Institute of Neuroscience, Chongqing Medical University, No. 1 Yixuayuan Road, Yu Zhong District, Chongqing, 400016, China.
Aging Clin Exp Res. 2024 Feb 12;36(1):37. doi: 10.1007/s40520-023-02662-x.
Non-invasive brain stimulation (NIBS) is a burgeoning approach with the potential to significantly enhance cognition and functional abilities in individuals who have undergone a stroke. However, the current evidence lacks robust comparisons and rankings of various NIBS methods concerning the specific stimulation sites and parameters used. To address this knowledge gap, this systematic review and meta-analysis seek to offer conclusive evidence on the efficacy and safety of NIBS in treating post-stroke cognitive impairment.
A systematic review of randomized control trials (RCT) was performed using Bayesian network meta-analysis. We searched RCT in the following databases until June 2022: Cochrane Central Register of Controlled Trials (CENTRAL), PUBMED, and EMBASE. We compared any active NIBS to control in terms of improving cognition function and activities of daily living (ADL) capacity following stroke.
After reviewing 1577 retrieved citations, a total of 26 RCTs were included. High-frequency (HF)-repetitive transcranial magnetic stimulation (rTMS) (mean difference 2.25 [95% credible interval 0.77, 3.66]) was identified as a recommended approach for alleviating the global severity of cognition.

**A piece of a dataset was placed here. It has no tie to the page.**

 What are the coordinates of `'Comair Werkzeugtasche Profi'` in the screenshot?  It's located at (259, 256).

Dual-rTMS (27.61 [25.66, 29.57]) emerged as a favorable technique for enhancing ADL function. In terms of stimulation targets, the dorsolateral prefrontal cortex exhibited a higher ranking in relation to the global severity of cognition.
Among various NIBS techniques, HF-rTMS stands out as the most promising intervention for enhancing cognitive function. Meanwhile, Dual-rTMS is highly recommended for improving ADL capacity.

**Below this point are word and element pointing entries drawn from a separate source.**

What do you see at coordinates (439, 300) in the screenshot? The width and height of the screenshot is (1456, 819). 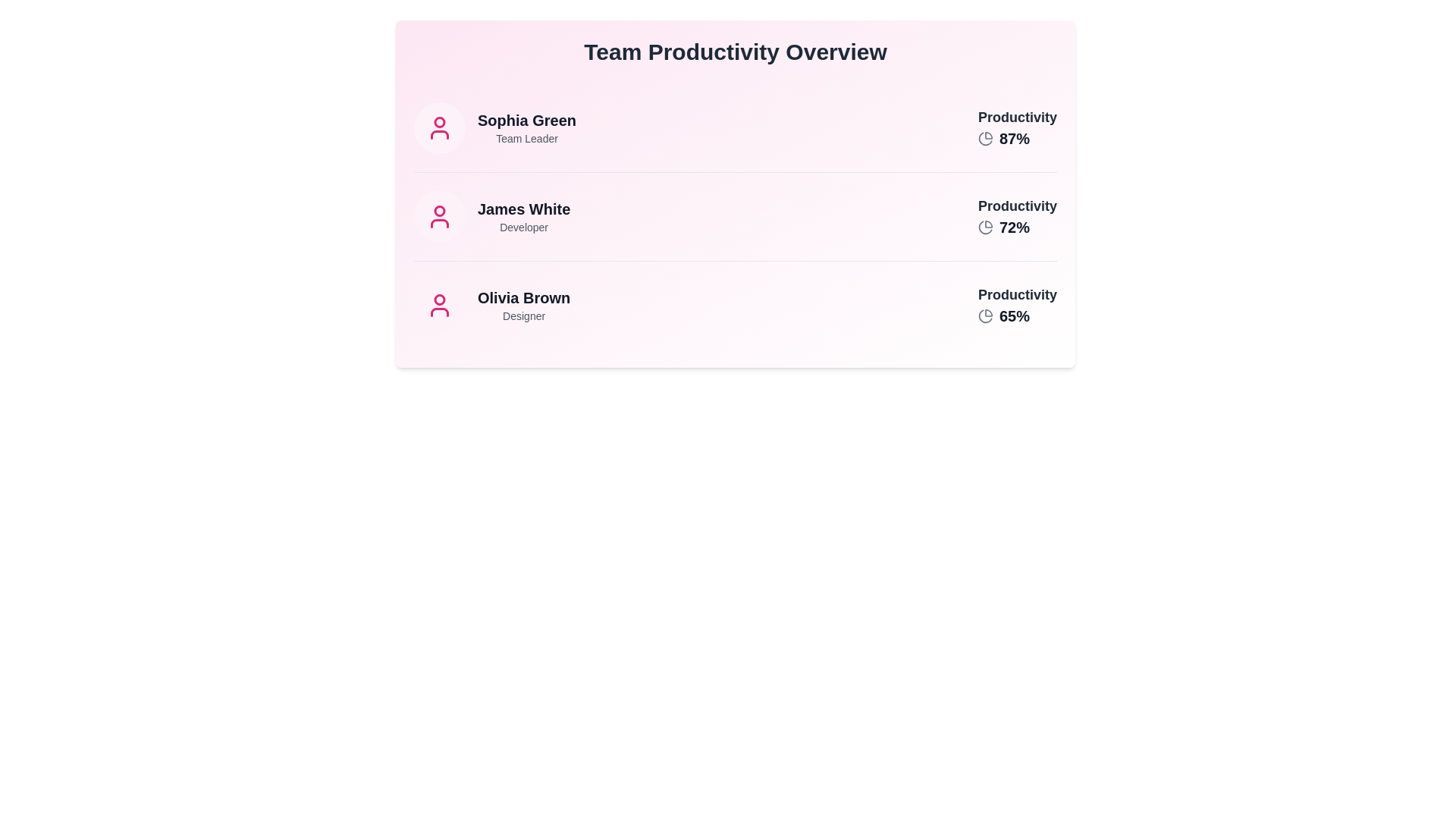 I see `the circular element with a pink border and transparent center, part of the user profile graphic for 'Olivia Brown', located near the center of the user icon` at bounding box center [439, 300].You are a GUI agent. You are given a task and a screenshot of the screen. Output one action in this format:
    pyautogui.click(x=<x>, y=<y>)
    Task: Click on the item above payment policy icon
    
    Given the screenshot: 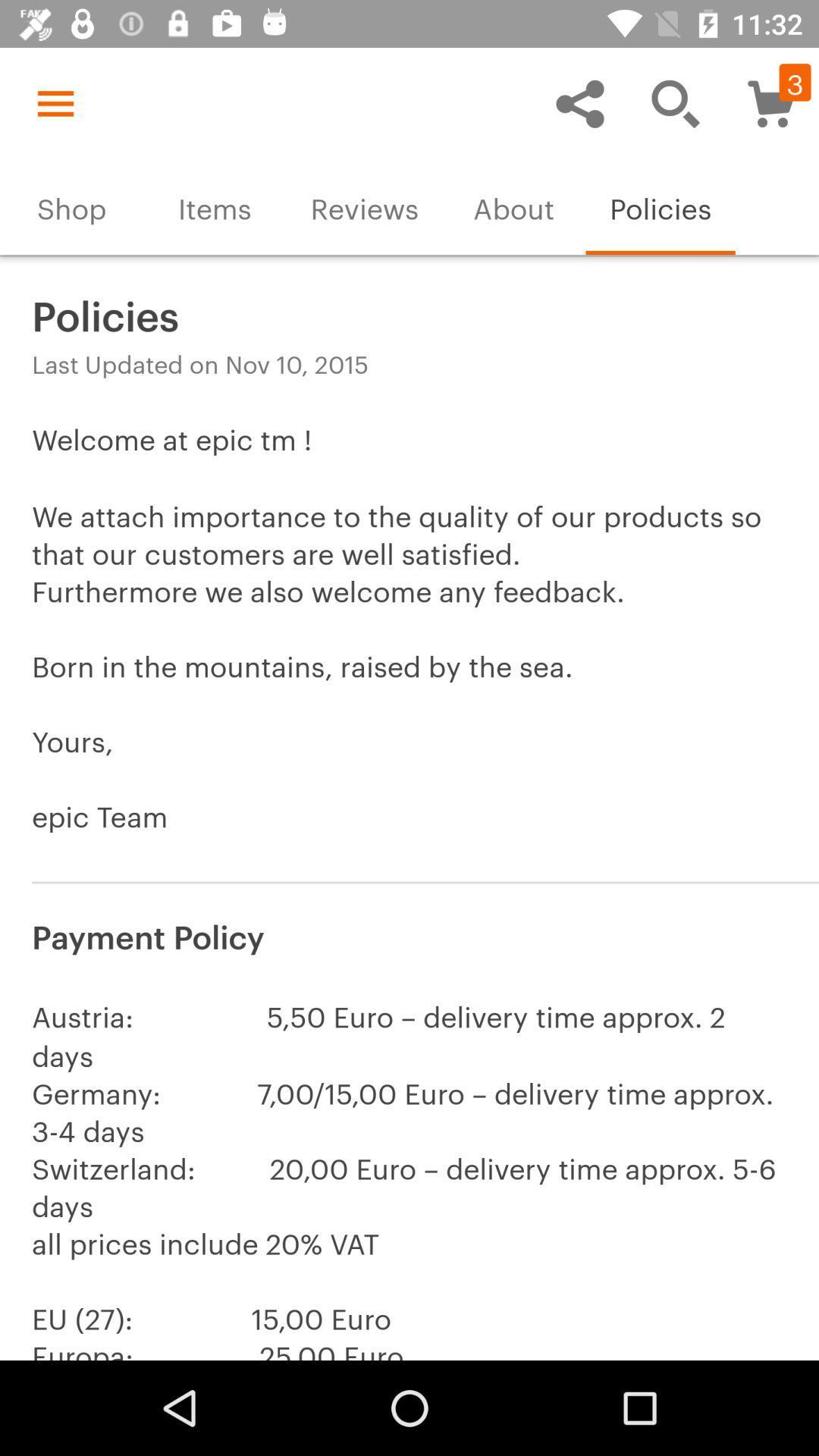 What is the action you would take?
    pyautogui.click(x=410, y=646)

非侵入性脑刺激(NIBS)是一种新兴的方法,具有显著增强中风后个体认知和功能能力的潜力。然而,目前的证据缺乏对各种 NIBS 方法在特定刺激部位和参数使用方面的有力比较和排名。为了解决这一知识差距,本系统评价和荟萃分析旨在提供关于 NIBS 治疗中风后认知障碍的疗效和安全性的确凿证据。
使用贝叶斯网络荟萃分析对随机对照试验(RCT)进行系统评价。我们在以下数据库中搜索 RCT 至 2022 年 6 月:Cochrane 对照试验中心注册库(CENTRAL)、PubMed 和 EMBASE。我们比较了任何活跃的 NIBS 与对照组在改善中风后认知功能和日常生活活动(ADL)能力方面的效果。
在审查了 1577 篇检索文献后,共有 26 项 RCT 被纳入。高频(HF)重复经颅磁刺激(rTMS)(平均差异 2.25 [95%可信区间 0.77, 3.66])被确定为缓解认知全局严重程度的推荐方法。双 rTMS(27.61 [25.66, 29.57])是一种增强 ADL 功能的有利技术。就刺激靶点而言,背外侧前额叶皮质在认知全局严重程度方面的排名较高。
在各种 NIBS 技术中,HF-rTMS 是增强认知功能最有前途的干预措施。同时,双 rTMS 强烈推荐用于提高 ADL 能力。